====== Source material ======
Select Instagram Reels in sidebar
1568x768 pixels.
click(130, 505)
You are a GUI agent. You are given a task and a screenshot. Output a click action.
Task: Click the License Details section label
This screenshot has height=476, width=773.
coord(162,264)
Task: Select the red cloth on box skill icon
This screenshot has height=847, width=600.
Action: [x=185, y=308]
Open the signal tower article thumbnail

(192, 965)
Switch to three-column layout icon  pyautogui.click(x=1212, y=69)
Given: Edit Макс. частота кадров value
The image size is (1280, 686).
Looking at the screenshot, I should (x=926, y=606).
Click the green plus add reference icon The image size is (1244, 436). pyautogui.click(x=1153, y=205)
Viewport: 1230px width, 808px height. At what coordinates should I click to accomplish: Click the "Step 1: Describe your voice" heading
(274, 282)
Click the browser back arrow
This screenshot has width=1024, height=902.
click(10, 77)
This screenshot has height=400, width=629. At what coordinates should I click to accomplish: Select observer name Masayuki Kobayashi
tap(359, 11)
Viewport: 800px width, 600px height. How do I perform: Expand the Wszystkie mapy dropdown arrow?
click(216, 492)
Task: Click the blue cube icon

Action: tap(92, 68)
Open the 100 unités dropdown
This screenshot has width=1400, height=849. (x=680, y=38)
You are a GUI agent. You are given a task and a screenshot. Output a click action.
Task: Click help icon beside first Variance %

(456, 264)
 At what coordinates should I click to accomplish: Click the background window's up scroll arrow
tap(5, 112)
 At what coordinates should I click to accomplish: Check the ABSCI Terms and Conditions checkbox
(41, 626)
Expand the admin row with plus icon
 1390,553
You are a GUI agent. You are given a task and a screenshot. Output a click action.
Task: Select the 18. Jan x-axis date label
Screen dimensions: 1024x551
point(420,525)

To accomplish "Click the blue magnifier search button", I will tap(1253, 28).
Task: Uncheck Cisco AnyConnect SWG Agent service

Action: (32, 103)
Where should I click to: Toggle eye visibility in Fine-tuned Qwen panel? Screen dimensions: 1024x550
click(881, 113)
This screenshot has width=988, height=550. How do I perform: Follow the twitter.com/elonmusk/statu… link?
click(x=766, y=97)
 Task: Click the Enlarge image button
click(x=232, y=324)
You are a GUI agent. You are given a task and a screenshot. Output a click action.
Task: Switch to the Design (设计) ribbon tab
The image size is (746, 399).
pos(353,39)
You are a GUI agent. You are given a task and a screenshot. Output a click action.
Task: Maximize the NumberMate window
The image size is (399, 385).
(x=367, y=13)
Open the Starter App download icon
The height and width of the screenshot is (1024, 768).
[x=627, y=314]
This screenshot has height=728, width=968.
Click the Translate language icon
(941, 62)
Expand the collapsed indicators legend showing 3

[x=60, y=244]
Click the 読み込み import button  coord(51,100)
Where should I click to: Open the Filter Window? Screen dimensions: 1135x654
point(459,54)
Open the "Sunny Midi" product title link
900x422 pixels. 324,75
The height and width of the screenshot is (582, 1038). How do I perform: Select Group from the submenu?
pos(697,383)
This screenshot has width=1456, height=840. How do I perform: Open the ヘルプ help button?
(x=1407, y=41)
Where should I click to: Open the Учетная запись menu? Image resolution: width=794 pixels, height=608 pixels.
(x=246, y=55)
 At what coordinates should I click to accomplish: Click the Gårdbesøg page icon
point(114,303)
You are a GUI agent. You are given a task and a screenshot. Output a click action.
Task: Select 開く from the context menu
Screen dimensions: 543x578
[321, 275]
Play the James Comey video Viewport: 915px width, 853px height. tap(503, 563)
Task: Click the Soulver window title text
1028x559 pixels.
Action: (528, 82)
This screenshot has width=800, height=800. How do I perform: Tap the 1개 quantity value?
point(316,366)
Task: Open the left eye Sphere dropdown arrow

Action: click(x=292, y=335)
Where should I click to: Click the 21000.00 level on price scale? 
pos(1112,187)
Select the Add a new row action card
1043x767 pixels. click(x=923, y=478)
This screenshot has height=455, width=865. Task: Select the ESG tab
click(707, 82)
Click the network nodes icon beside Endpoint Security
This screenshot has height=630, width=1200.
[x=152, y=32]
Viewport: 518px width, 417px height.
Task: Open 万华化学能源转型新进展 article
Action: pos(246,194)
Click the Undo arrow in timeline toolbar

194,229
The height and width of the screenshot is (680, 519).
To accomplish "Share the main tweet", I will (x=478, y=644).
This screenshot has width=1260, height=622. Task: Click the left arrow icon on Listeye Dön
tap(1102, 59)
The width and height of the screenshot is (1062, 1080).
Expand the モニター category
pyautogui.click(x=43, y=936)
======
• [Work to complete]:
Return only the count of lines in the records that hold the word "will".

• [Output]:
2